To do: Your answer must be the full set of entries, reproduced exactly.
···
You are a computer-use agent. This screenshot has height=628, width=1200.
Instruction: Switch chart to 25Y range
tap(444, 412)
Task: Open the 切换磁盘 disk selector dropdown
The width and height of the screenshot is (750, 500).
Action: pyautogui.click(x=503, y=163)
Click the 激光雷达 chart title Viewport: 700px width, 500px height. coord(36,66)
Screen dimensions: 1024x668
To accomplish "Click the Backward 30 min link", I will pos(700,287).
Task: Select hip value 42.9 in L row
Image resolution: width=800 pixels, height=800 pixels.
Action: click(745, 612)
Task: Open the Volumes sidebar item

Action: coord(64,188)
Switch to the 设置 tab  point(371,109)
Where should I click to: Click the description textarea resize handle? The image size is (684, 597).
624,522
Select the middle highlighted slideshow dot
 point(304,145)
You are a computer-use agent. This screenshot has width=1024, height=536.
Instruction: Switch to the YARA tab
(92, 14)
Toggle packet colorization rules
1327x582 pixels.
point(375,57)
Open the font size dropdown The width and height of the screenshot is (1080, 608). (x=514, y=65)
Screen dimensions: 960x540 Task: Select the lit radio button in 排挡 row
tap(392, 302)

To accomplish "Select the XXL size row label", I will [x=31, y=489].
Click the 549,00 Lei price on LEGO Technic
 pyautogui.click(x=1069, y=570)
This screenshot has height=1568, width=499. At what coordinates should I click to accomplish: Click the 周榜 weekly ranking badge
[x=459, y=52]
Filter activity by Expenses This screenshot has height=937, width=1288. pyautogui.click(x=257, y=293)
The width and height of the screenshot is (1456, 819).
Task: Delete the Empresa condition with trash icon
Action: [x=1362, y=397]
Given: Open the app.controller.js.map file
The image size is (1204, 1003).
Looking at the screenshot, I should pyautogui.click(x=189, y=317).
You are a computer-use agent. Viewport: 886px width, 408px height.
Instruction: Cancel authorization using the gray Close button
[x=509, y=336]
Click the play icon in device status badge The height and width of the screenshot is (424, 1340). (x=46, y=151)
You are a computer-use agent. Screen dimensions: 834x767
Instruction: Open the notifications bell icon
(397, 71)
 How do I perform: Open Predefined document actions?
···
Task response:
You are a computer-use agent. This screenshot has height=628, width=1200.
Instruction: Switch chart to 25Y range
tap(444, 412)
Task: Open the 切换磁盘 disk selector dropdown
The width and height of the screenshot is (750, 500).
Action: pyautogui.click(x=503, y=163)
Click the 激光雷达 chart title Viewport: 700px width, 500px height. coord(36,66)
Screen dimensions: 1024x668
To accomplish "Click the Backward 30 min link", I will pos(700,287).
Task: Select hip value 42.9 in L row
Image resolution: width=800 pixels, height=800 pixels.
Action: click(745, 612)
Task: Open the Volumes sidebar item

Action: coord(64,188)
Switch to the 设置 tab  point(371,109)
Where should I click to: Click the description textarea resize handle? The image size is (684, 597).
624,522
Select the middle highlighted slideshow dot
 point(304,145)
You are a computer-use agent. This screenshot has width=1024, height=536.
Instruction: Switch to the YARA tab
(92, 14)
Toggle packet colorization rules
1327x582 pixels.
point(375,57)
Open the font size dropdown The width and height of the screenshot is (1080, 608). (x=514, y=65)
Screen dimensions: 960x540 Task: Select the lit radio button in 排挡 row
tap(392, 302)

To accomplish "Select the XXL size row label", I will [x=31, y=489].
Click the 549,00 Lei price on LEGO Technic
 pyautogui.click(x=1069, y=570)
This screenshot has height=1568, width=499. At what coordinates should I click to accomplish: Click the 周榜 weekly ranking badge
[x=459, y=52]
Filter activity by Expenses This screenshot has height=937, width=1288. pyautogui.click(x=257, y=293)
The width and height of the screenshot is (1456, 819).
Task: Delete the Empresa condition with trash icon
Action: [x=1362, y=397]
Given: Open the app.controller.js.map file
The image size is (1204, 1003).
Looking at the screenshot, I should pyautogui.click(x=189, y=317).
You are a computer-use agent. Viewport: 886px width, 408px height.
Instruction: Cancel authorization using the gray Close button
[x=509, y=336]
Click the play icon in device status badge The height and width of the screenshot is (424, 1340). (x=46, y=151)
You are a computer-use agent. Screen dimensions: 834x767
Instruction: Open the notifications bell icon
(397, 71)
 How do I perform: Open Predefined document actions?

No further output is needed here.